“Thank you, Brock McGinnis. Your people were terrific and great to work with. You were absolutely right about the TVs and mounts; they look perfect. And we really appreciate you helping us get this done on such a tight budget.”
Yesterday afternoon, I toured a client’s new offices for the first time. We’d been onsite for a few months but, somehow, I’d successfully avoided direct interaction until now.
These clients are very successful architects. Their standards are exceptional. Their expectations are extreme. Their need to consider, reconsider, evaluate and analyze are excessive.
And – in search of perfection — they change their minds like we, mere mortals, change socks. How does an integrator handle the world’s second most difficult client? By assigning a rookie project manager!
Its not what you think…
Newbie is likely the most chill guy in the company. And, we felt, much less prone to a hissy fit, a physical confrontation, a mental breakdown or an outright walk-off-the-job resignation than anyone else.

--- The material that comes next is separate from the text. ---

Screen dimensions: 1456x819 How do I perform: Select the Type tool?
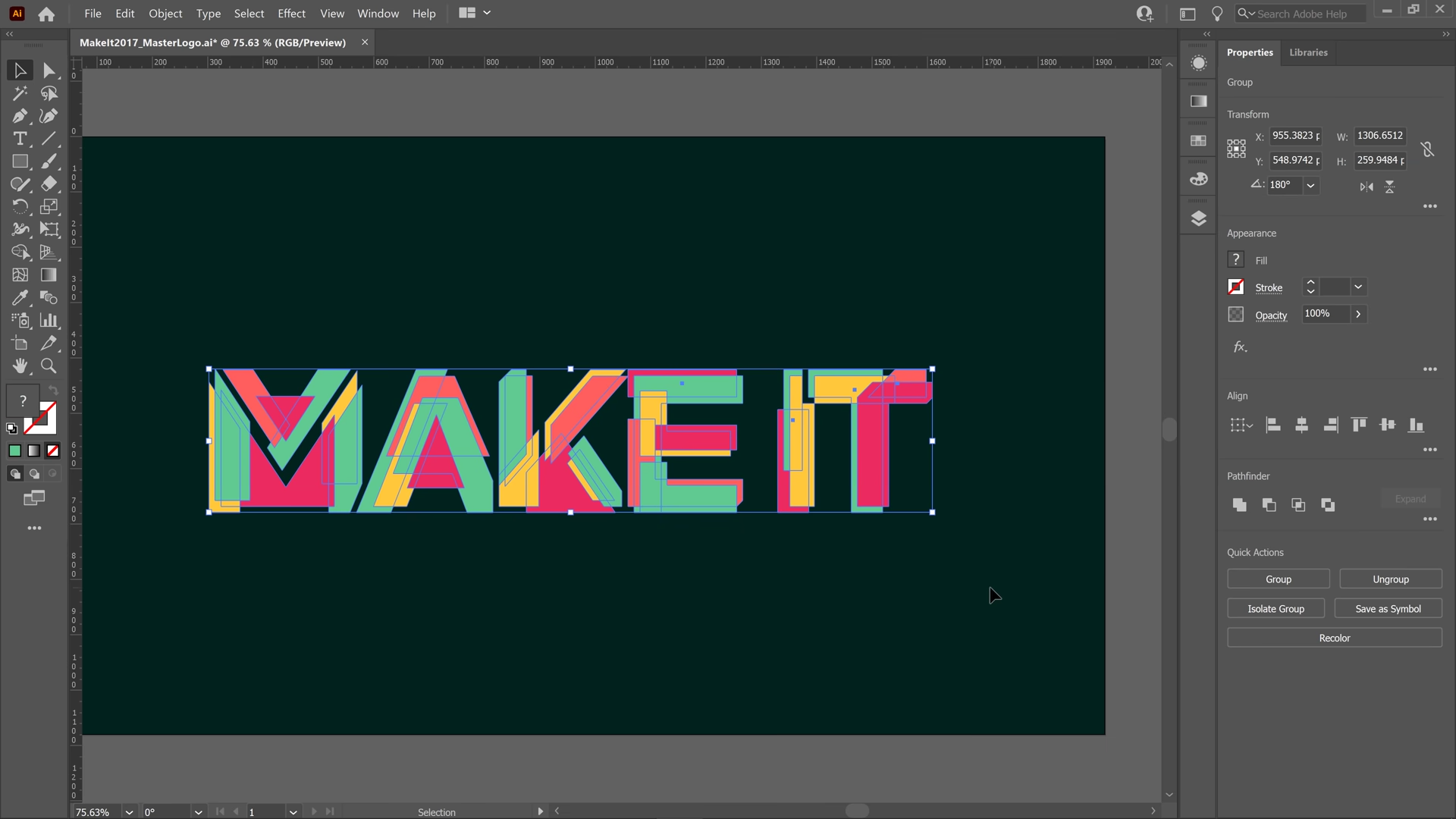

We assured him he needn’t worry about the money: “just go with the flow and keep these folks happy.” We gave him an A-Team to do C-Team work. And then we sat back to wait for the inevitable fireworks.
But yesterday, instead of fireworks, I got smiles. Praise. Appreciation. Gratitude. So, while y’all celebrated Thanksgiving last week, I celebrated Thanks-Getting.
I didn’t deserve it, but it sure was appreciated!
I’ve spent most of my +35 years in sales in search of a “thank you”. It has defined both my sales style and the customers I’m most successful serving.
It has never been enough for me to work harder or longer, solve more problems, create better solutions, deliver on time, meet the budget or even ‘exceed expectations’. In my heart, I haven’t succeeded until the customer is happy. Happy enough to really and truly say “thank you”.
Thanks for all your hard work. Thanks for putting up with our stressed-out project team. Thanks for taking one on the chin for us so we could hit our revised budget. Thanks for getting us to the finish line on time.
Not, of course, that real “thank yous” happen nearly often enough. The customers paid their money; and expect heroics included at no extra charge.
But it did happen the other day. When least expected and directed towards me, the least-significant contributor to the success of the project. But there it was. “Thank you, Brock.” A truly meaningful Thanks-Getting.
Guess I’d better pass it along to everyone else who deserves a sincere and heartfelt “thank you,” too, straight from Brock McGinnis’ mouth.